Dooly, a S. W. county of Georgia, with a level surface, watered by many small creeks, oounded W. by Flint river; area, 530 sq. m.; pop. in 1870, 9,790, of whom 4,855 were colored. Pine forests occupy much of the land, but the soil is fertile. The chief productions in 1870 were 149,987 bushels of Indian corn, 9,485 of oats, 20,881 of sweet potatoes, 4,132 bales of cotton, and 16,349 gallons of molasses. There were 657 horses, 1,636 milch cows, 3,857 other cattle, 5,592 sheep, and 10,104 swine. Capital, Vienna.


Doon, a lake and river of Scotland, in Ayrshire. Loch Doon is about 6 m. in length, and at no place exceeds three quarters of a mile in breadth. It is enclosed by the Star mountains of Kirkcudbright, abounds in trout, and has an islet on which stands an old castle, reputed to have been once the residence of Edward, brother of Robert Bruce. The river Doon issues from the lake, flows for about a mile through a wild ravine called Ness Glen, and after a N. W. course of 18 m. falls into the frith of Clyde, 2 m. S. of Ayr. About a mile from the sea, close by the river, stands a monument to Burns.


Door, a X. E. county of Wisconsin, consisting of a narrow peninsula between Green bay and Lake Michigan; area, 625 sq. m.; pop. in 1870, 4,919. The chief productions in 1870 were 34,585 bushels of wheat, 22,103 of oats, 43,157 of potatoes, 1,835 tons of hay, and 56,861 lbs. of butter. The total value of live stock was $103,639. Capital, Gibraltar.


Dorak, a town of Persia, in the province of Khuzistan, situated at the junction of a small river of the same name with the Jeralii, about 30 m. from where the latter empties into the Persian gulf, and about 90 m. S. of Sinister; pop. variously estimated from 6,000 to 12,000. It stands upon a marshy plain, and is defended by mud walls and a fort, and surrounded by date plantations. There is a palace of the governor built of brick, which has long been falling into decay. There are manufactures of Arabian fabrics and garments, and a considerable commerce by means of the canal connecting the Dorak and the Karun, and exports to all parts of Persia and Arabia.
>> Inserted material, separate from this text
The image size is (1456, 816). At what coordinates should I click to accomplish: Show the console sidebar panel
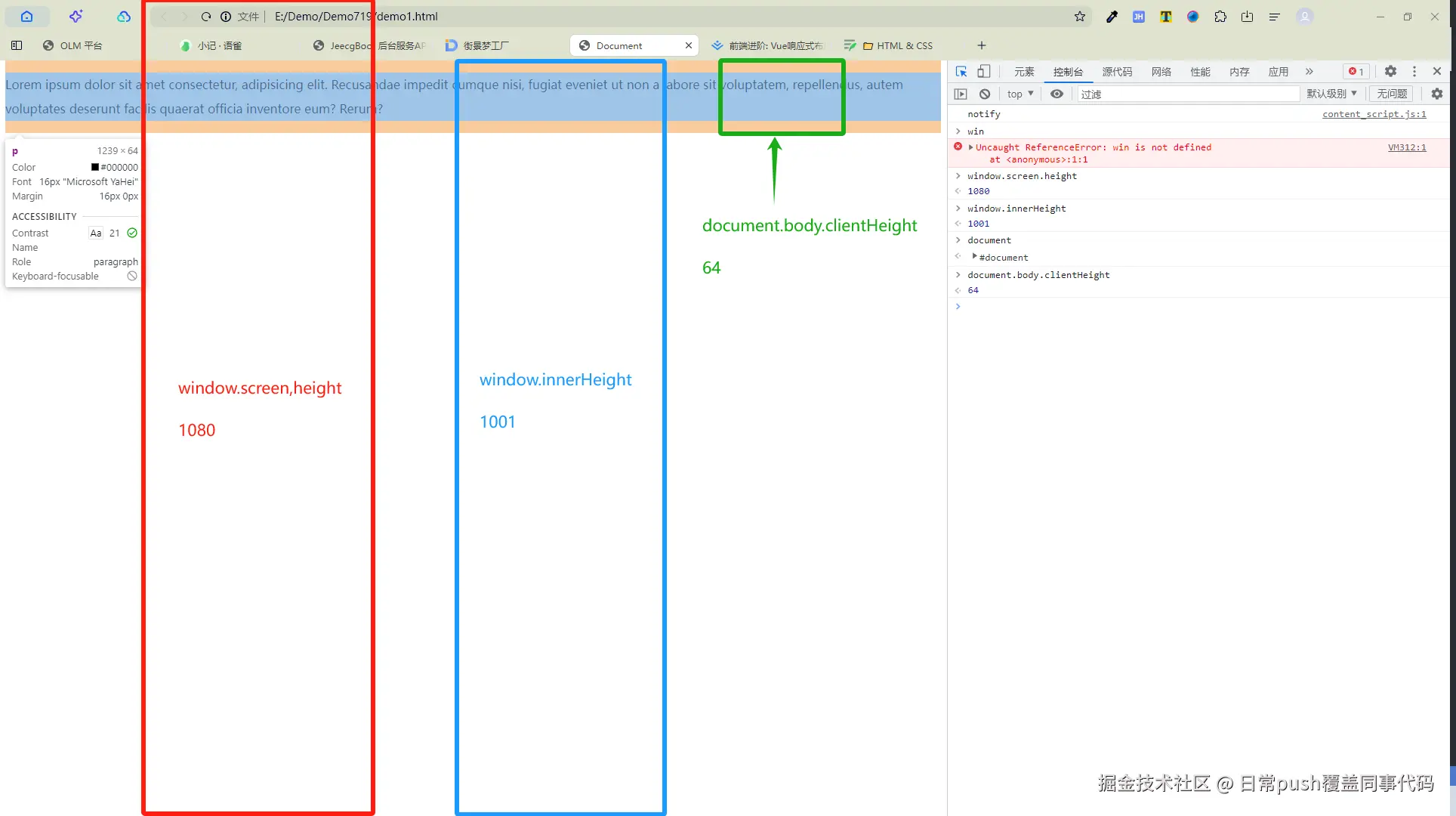tap(961, 94)
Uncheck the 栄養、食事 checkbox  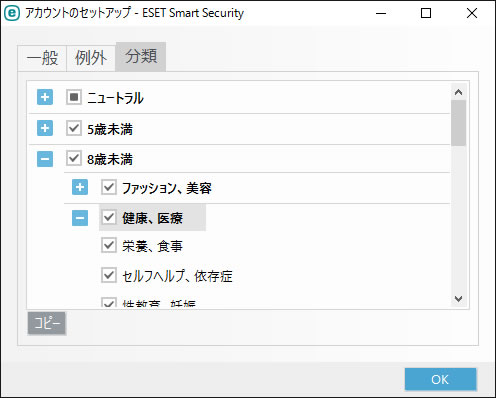point(109,245)
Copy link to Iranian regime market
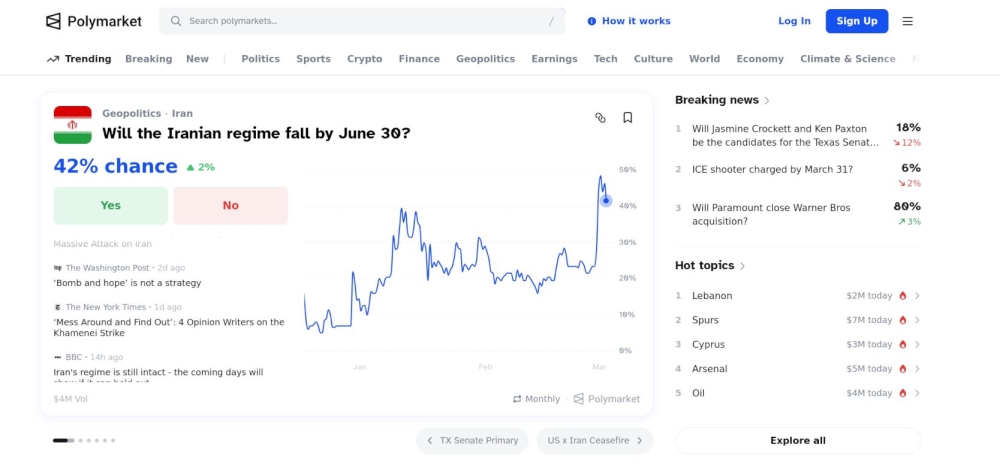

Dorchester (anc. Durnovaria), a municipal and parliamentary borough of England, capital of Dorsetshire, near the river Frome, 113 m. S. W. of London; pop. in 1871, 6,915. It contains three churches, several dissenting chapels, schools and charitable institutions, a theatre, large cavalry barracks, and a county museum. It has considerable trade in beer, butter, sheep, and lambs. The Romans surrounded it with a wall. Athelstan made it the seat of two mints, and during the civil war it witnessed many severe battles. After the duke of Monmouth's rebellion in 1685, the assizes were held here by Jeffreys, who sentenced 109 of the insurgents to death, 13 of whom were executed. In the vicinity are the remains of a Roman amphitheatre with seats for 13,000 spectators, and a camp, and of a British station called Maiden castle.